Southern Pacific Increases its STP-McKay 2P Reserves by 30% and Net Present Value by 55% to $1.7 Billion
CALGARY, ALBERTA -- (Marketwire) -- 01/04/12 -- Southern Pacific Resource Corp. ('Southern Pacific' or the 'Company') (TSX: STP) is pleased to announce that it has increased its proved plus probable (2P) reserves by 30% to 234 million barrels of bitumen and the 2P net present value (discounted at 10%) of these reserves by $0.6 billion to $1.7 billion. The increases are a result of the filing of the STP-McKay Phase 2 expansion application on November 10, 2011. The filing of this application permitted GLJ Petroleum Consultants Ltd., the Company's independent reserves evaluator, to prepare Proven plus Probable production forecasts using the combined Phase 1 and Phase 2 design capacity of 36,000 bbl/d. Phase 1 of Southern Pacific's STP-McKay Thermal Project, a 12,000 bbl/d steam assisted gravity drainage ('SAGD') project located 45 km northwest of Fort McMurray, was approved in October 2010 and is in the final stages of construction.

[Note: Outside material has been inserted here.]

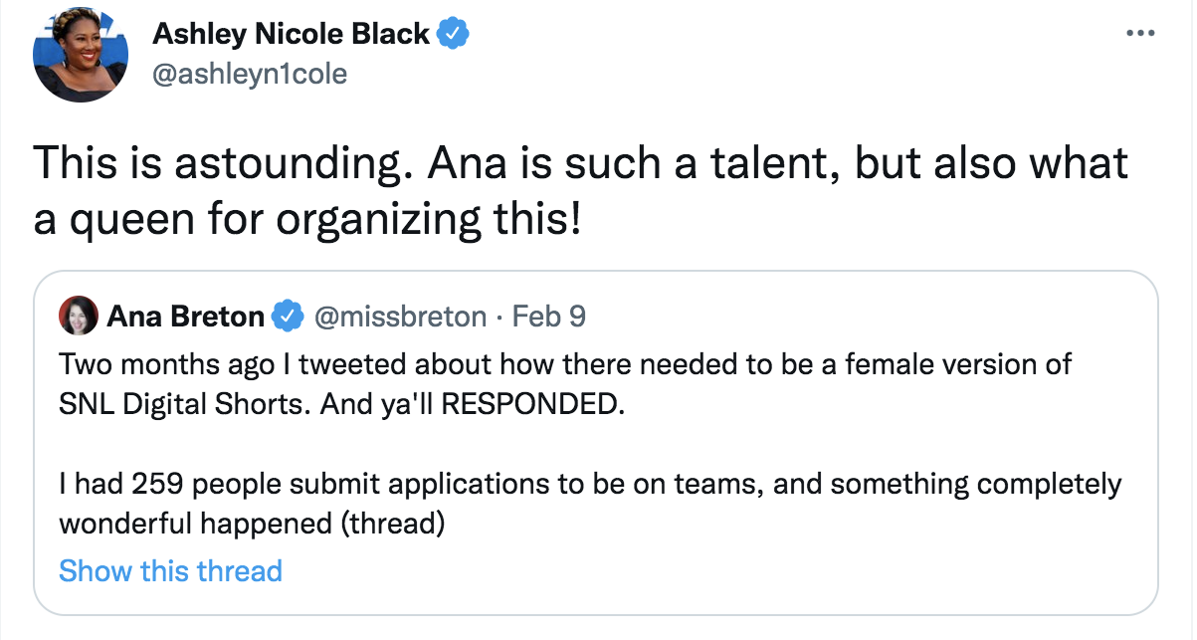The width and height of the screenshot is (1197, 640).
Task: Click the "wonderful happened (thread)" line
Action: pos(251,523)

Prior to filing the Phase 2 application, all reserves were required to be forecast using only the approved Phase 1 capacity of 12,000 bbl/d. The expanded capacity from Phase 2 allowed not only an acceleration of the previously booked reserves, but also made room for an additional 53 MMbbl of previously allocated best estimate contingent resources to be reassigned to the Probable category.
'This report confirms the significant value in our assets at McKay,' said Byron Lutes, President and CEO. 'Our goal is to unlock the potential in order to turn this reserve value into cash flow as quickly as possible. We are excited to be one of the only SAGD projects expected to commence production in 2012.'
In addition to McKay, Southern Pacific had its STP-Senlac project reserves mechanically updated, using the same price forecast and effective date of November 30, 2011. The following table summarizes the entire Company's latest reserves and contingent resource estimates.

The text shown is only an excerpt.